> Trecho do texto
* * * *

VIDA & OBRA DE LEONARDO MOTA

VIDA & OBRA DE LEONARDO MOTA

Um simples e belo desenho estilizado de "Lampião" num cordel recente no FACEBOOK me despertou amemória adormecida para a obra de "LEOTA" -- que li na juventude, nos anos 70 -- o "cineasta"do sertão, registrando em imagens vivas fatos e "causos" que vivenciou ou dos quais ouviu falar. O advogado LEONARDO MOTA largou tudo, fechou seu escritório na capital (Fortaleza,salvo engano) e se embrenhou nos sertões desse sofrido Nordeste, vivendo creio eu da caridade dos que encontrava em suas andanças. Isso foi por volta de 1910 !

Como não podia andar com secretária a tiracolo, aprendeu com ela a escrita dos sinais, taquigrafia que,adiante, feita por engenhosa maquininha,se chamaria estenografia. Com seu inseparável caderninho, rodou por todo o agreste de 3 ou 4 Estados,anotando os desafios e registrando "na lata" repentistas e cantadores. Empresas como a NATURA, o Banco ITAÚ e a PETROBRÁS poderiam dar novo RUMO aos seus editais, recuperando essa CULTURA VIVA (e do povo) que são os cantadores,os repentistas e a literatura de cordel.

Enquanto isso não acontece, quem sabe o cinema nacional não toma coragem e abraça essa causa, a VIDA e a obra de Leonardo Mota merecem tal homenagem. "LEOTA" deixou indelével na memória dos que o leram belas imagens desse eterno "triste sertão", por vezes "sertão alegre", mas sempre brasileríssimo. Seus livros "VIOLEIROS DO NORTE" e "CANTADORES" (e repentistas) eternizaram poetas do canto e da rima,registraram para a posteridade gênios de alpercata e gibão da Poesia cantada e/ou declamada, além de raros embates que ultrapassaram as fronteiras do lirismo, caindo na vala comum do preconceito raso, da luta de classes, da contenda infinda entre ricos X pobres, da intolerância social contra o desfavorecido, o feio, o indigente, os com alguma deficiência física.

* * * *

Dados de elementos e da localização do texto
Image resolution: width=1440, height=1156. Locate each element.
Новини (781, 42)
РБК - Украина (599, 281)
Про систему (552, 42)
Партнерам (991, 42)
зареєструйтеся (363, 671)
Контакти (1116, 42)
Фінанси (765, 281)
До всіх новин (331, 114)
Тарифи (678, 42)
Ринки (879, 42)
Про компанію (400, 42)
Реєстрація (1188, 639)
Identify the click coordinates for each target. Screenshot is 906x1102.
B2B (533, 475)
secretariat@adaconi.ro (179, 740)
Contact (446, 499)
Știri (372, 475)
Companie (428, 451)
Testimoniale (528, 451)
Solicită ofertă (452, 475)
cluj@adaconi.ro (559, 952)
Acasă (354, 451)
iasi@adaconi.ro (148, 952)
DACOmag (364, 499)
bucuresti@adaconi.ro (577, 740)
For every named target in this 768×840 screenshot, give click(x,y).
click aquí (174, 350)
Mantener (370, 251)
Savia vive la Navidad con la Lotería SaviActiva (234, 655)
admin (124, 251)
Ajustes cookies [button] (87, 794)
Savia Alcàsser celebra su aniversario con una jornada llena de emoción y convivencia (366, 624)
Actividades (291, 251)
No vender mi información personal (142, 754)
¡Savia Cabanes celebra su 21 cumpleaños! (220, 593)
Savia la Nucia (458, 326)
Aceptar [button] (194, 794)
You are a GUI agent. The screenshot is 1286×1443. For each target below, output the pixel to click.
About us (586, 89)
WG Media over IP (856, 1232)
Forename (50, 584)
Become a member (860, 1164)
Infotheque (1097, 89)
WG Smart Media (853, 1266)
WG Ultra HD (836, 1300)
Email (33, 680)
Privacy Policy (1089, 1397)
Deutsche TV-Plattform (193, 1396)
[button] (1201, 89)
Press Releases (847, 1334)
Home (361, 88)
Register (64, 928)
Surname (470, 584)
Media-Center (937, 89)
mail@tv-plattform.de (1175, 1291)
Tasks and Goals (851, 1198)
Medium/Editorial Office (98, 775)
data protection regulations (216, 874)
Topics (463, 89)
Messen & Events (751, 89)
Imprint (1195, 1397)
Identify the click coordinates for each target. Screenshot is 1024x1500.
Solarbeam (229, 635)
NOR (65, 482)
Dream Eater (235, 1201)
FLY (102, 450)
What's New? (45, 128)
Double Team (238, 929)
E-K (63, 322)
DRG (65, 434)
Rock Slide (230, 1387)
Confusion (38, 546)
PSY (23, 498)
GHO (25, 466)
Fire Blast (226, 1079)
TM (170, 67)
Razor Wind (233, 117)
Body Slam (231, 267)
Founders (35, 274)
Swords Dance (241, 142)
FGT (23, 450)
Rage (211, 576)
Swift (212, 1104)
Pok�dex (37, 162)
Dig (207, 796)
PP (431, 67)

* * * *

> Trabalho a fazer
- A) Diga se cada afirmação concorda com o texto sobre Leonardo Mota: (i) Leonardo Mota era advogado; (ii) os livros mencionados são "VIOLEIROS DO NORTE" e "CANTADORES"; (iii) ele percorreu o agreste de dez Estados. Responda sim ou não e cite as palavras do texto que decidem.
- B) Reescreva as entradas desde a linha que contém "[button] (1201, 89)" até o fim das entradas, trocando "Register" por "Sign up" e mantendo todo o resto inalterado.
O texto e as entradas não têm relação entre si.

> Resultados
- A)
(i) Sim: "O advogado LEONARDO MOTA largou tudo".
(ii) Sim: "Seus livros "VIOLEIROS DO NORTE" e "CANTADORES" (e repentistas) eternizaram poetas do canto e da rima".
(iii) Não: "rodou por todo o agreste de 3 ou 4 Estados".

- B)
[button] (1201, 89)
Press Releases (847, 1334)
Home (361, 88)
Sign up (64, 928)
Surname (470, 584)
Media-Center (937, 89)
mail@tv-plattform.de (1175, 1291)
Tasks and Goals (851, 1198)
Medium/Editorial Office (98, 775)
data protection regulations (216, 874)
Topics (463, 89)
Messen & Events (751, 89)
Imprint (1195, 1397)
Identify the click coordinates for each target. Screenshot is 1024x1500.
Solarbeam (229, 635)
NOR (65, 482)
Dream Eater (235, 1201)
FLY (102, 450)
What's New? (45, 128)
Double Team (238, 929)
E-K (63, 322)
DRG (65, 434)
Rock Slide (230, 1387)
Confusion (38, 546)
PSY (23, 498)
GHO (25, 466)
Fire Blast (226, 1079)
TM (170, 67)
Razor Wind (233, 117)
Body Slam (231, 267)
Founders (35, 274)
Swords Dance (241, 142)
FGT (23, 450)
Rage (211, 576)
Swift (212, 1104)
Pok�dex (37, 162)
Dig (207, 796)
PP (431, 67)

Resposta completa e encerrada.